Naturally, don’t be cocky or insensitive about what you’re advertising. This isn’t the time to be advertising your inflated prices on essentials or trying to manipulate people in to sales funnels to spend thousands on things they don’t need and are of dubious value to them. Recognise the times, provide value and assistance where you can, and be sensitive to people’s needs right now – both business and human.

Google Ads reach is rising, and the cost is falling

The next observation I’ve made is on Google. In the case of one air conditioning client this past two weeks, we got almost 5 times the results that we got the same client just over a year ago, but with half the spend we had a year ago. This wasn’t anything to do with our own magic, knowledge or skill. This was all because of the dramatic drop in the number of businesses advertising in the market this particular business was in.

As little as 3 months ago, there were 12 different competitors advertising on the same keywords for air conditioning installation, repair and servicing in the same specific regional Australian market our client has just advertised in. Today, there are just 6. That’s half the competition gone in one financial quarter. In the peak season for air conditioner installation and servicing in that market, the competition on Google halved, allowing our very small client to carve out enough sales to make his workload full for the next 2 months. Again, not through any of our efforts aside from our ability to convince a sole trader that there was an opportunity for him to do very well in a time when others were abandoning the market.

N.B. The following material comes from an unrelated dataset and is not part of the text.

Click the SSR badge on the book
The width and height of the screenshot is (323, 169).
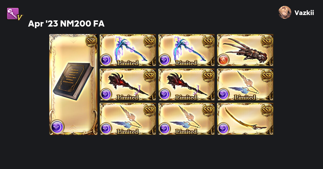(x=91, y=41)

This pattern has been repeated in that same market with Accountants, who always baulk at advertising, where 27 businesses 3 months ago have reduced to just 3 who are still advertising on Google. And with real estate agents who had over 40 of them vying for ad positions on Google, now reduced to none at all. When searching for real estate agents in that market just now, there were literally no paid results whatsoever.

How far will you go for the health of your business?

These are rough times. Everything is uncertain. But I can guarantee that those who are slow to market, or even cancel their marketing altogether, will suffer worse than those who sensibly consolidate their marketing and maintain a presence on the media that people are present on, whether that’s Google, Facebook, LinkedIn, local television or local radio. It can be tempting to drop your marketing at a time like this. However, if one of my clients is in your market, and a competitor to you, I will be pointing out that you have dropped the ball, and that it’s time for them to step into the gap you’ve created. Not because I’m mean, but because I’m watching out for every opportunity for my clients to do well in a very strange time. You should be doing the same for your business.